My views on this are pretty simple. I have no problem with the idea of purchasing a fishing license to chase bonefish in the Bahamas. In fact, the first time I went there on a DIY trip, I asked the owner of the place we stayed where I needed to go to get a license. He laughed and said there is no need for a license to fly fish the flats in the Bahamas. I also discovered other aspects of these laid-back islands, such as no open container laws, and the rental car “agreement” was just handing over the cash and getting the keys to the car. This is part of the appeal of the out islands. Things are very informal. It’s nice. But as far as fishing licenses, again, I would gladly pay a reasonable amount.
So part of my problem with these draft fishing regulations is the proposed cost for unguided anglers to fish the flats. Aside from the one-time $10 application fee, it’s $20 per day. Several bloggers and commenters on their sites think that’s not unreasonable. I think it is. For a comparison, this past April I purchased an annual out-of-state saltwater license for Florida for a total of $49.97. That allows me to fish in Florida’s extensive saltwater fisheries for an entire year. In the Bahamas, that will pay for two days of fishing (including the application fee) under this proposal. Even Mexico charges about what Florida does for an annual license.
But it gets worse. Much worse…
See the regulations link above for yourself, but also read the following articles and you’ll see what is “between the lines” in this draft legislation:
- American Fly Fishing Trade Association response to proposed Bahamas fishing regulations
- DIY Bonefishing – Proposed Bahamian Fishing Regulations – Is The Sky Falling?
- Gink and Gasoline – Is Flats Fishing In The Bahamas Over?
- Hatch Magazine – Bahamas Undone
Aside from restricting foreign ownership of lodges and participation in guiding, for the do-it-yourself angler, the process for obtaining a permit is vague and, based on what is written, troubling. In order to get a permit, the process appears to be controlled by fishing guides. In addition to the government possibly issuing permits (it’s unclear), the draft mentions that lodges and guides will issue permits (this is clear), and further, those lodges and guides can restrict access to areas where unguided anglers are allowed to fish.
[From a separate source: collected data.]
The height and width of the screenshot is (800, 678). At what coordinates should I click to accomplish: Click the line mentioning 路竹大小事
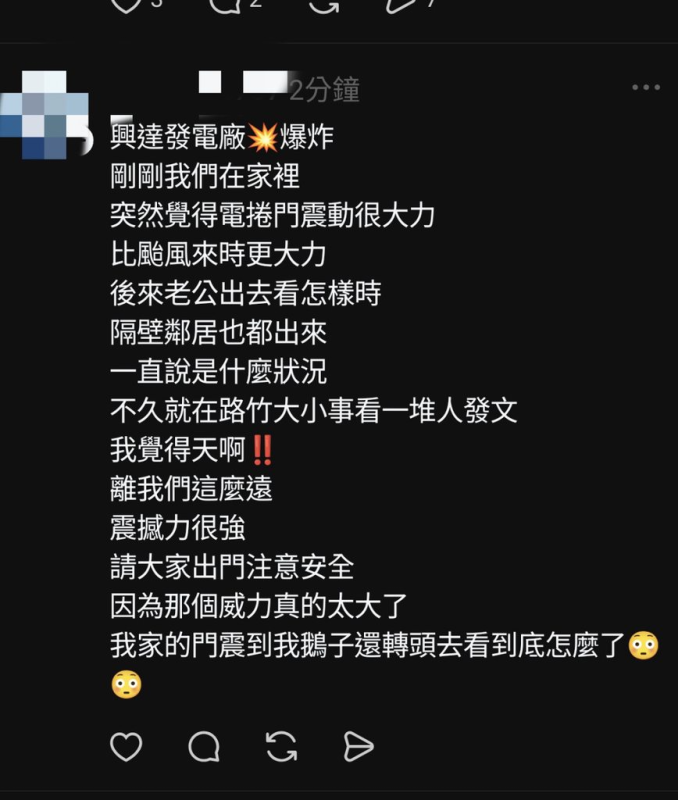click(314, 410)
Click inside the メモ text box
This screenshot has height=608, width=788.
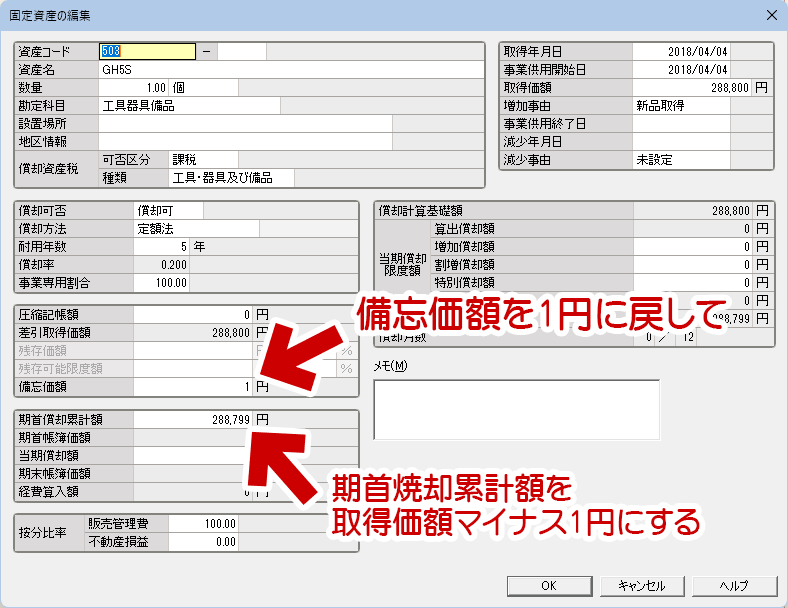coord(517,410)
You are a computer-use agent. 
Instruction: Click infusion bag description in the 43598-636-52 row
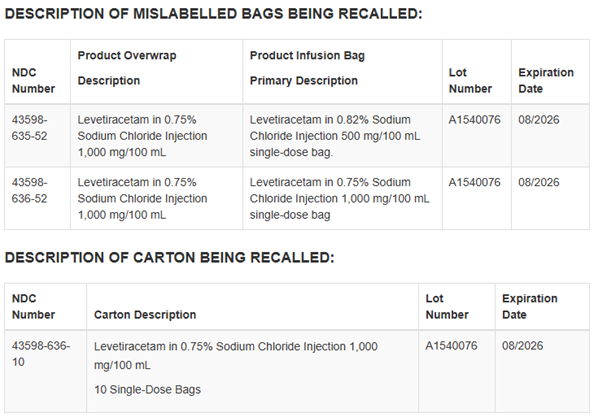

So will one be able to go online and get a permit to fish anywhere in the Bahamas (which would be fine), or will fly fisherman have to get a permit for specific areas to fish on the island you’re visiting as allowed by a local guide who presumably oversees that area and has discretion to grant or deny it based on conditions he deems appropriate? Such as not letting you fish in or near an area he would like for his own operations? See here:
Section 4 (6) (c). A permit may be granted subject to such conditions, restrictions or limitations as the grantor considers appropriate.
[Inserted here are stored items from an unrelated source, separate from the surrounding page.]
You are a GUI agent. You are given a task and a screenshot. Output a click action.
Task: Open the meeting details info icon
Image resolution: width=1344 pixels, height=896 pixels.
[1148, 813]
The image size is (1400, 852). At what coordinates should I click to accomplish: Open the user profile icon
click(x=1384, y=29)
And what is the penalty for violation? “Summary conviction,” which can be up to three months in prison and a $3,000 fine. In other words, no trial. You can be arrested on-the-spot and, worst case, hauled off to jail for three months. Nice.
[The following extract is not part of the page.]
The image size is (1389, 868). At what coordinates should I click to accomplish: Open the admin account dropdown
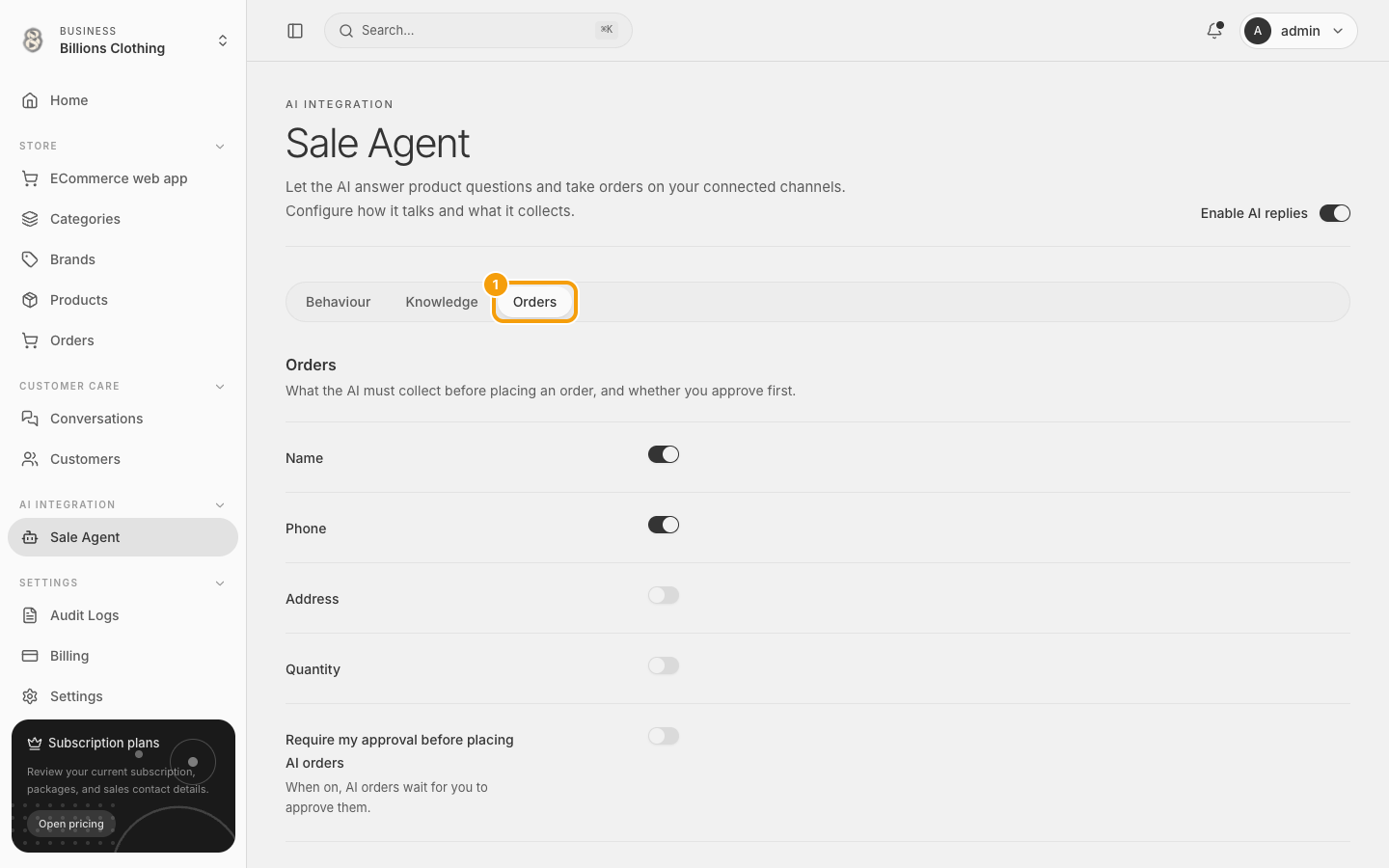click(1298, 31)

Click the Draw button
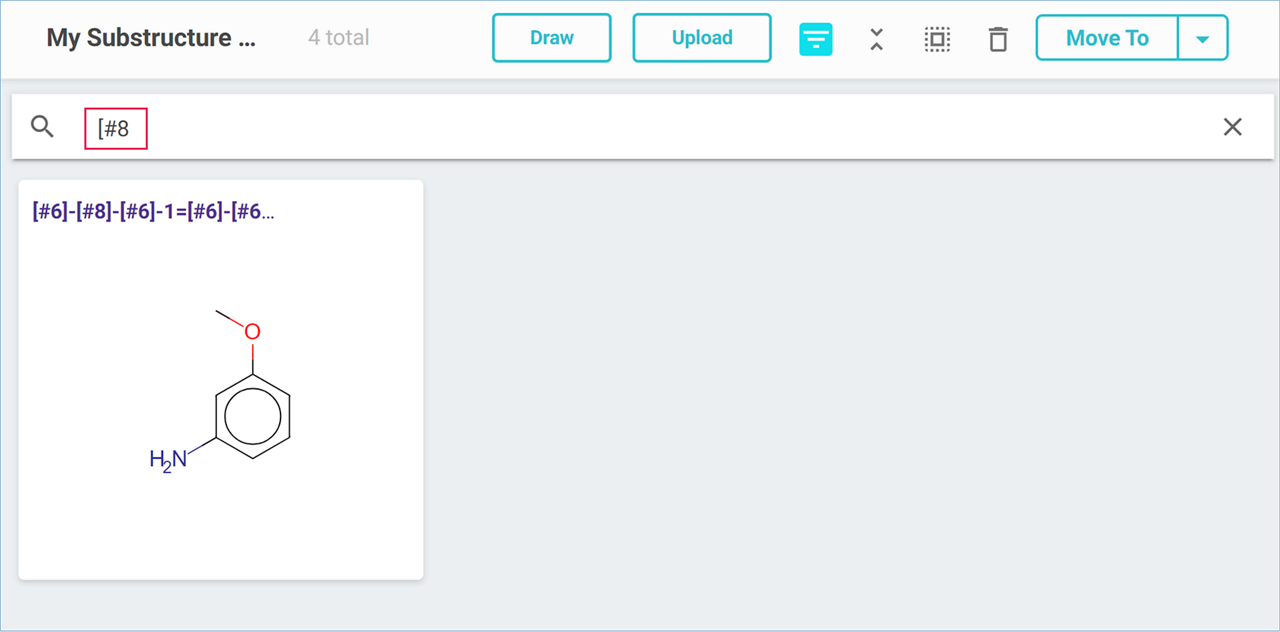coord(551,38)

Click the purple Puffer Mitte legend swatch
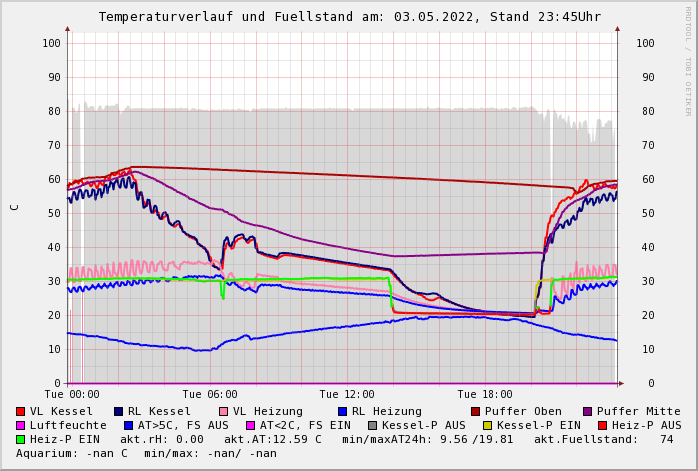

From what I’ve read, it sounds like a contingent of Bahamian lodge owners and guides have gotten together and lobbied the government for this, and the practical effect is going to be a ban on unguided fishing throughout the islands. Not a good thing, and hopefully this is a bad interpretation of what is being proposed and it does not come to pass. But the way it’s written and, more importantly, the way people who are familiar with the fishing industry in the Bahamas see it (links above), a ban on unguided fishing is exactly what is being proposed.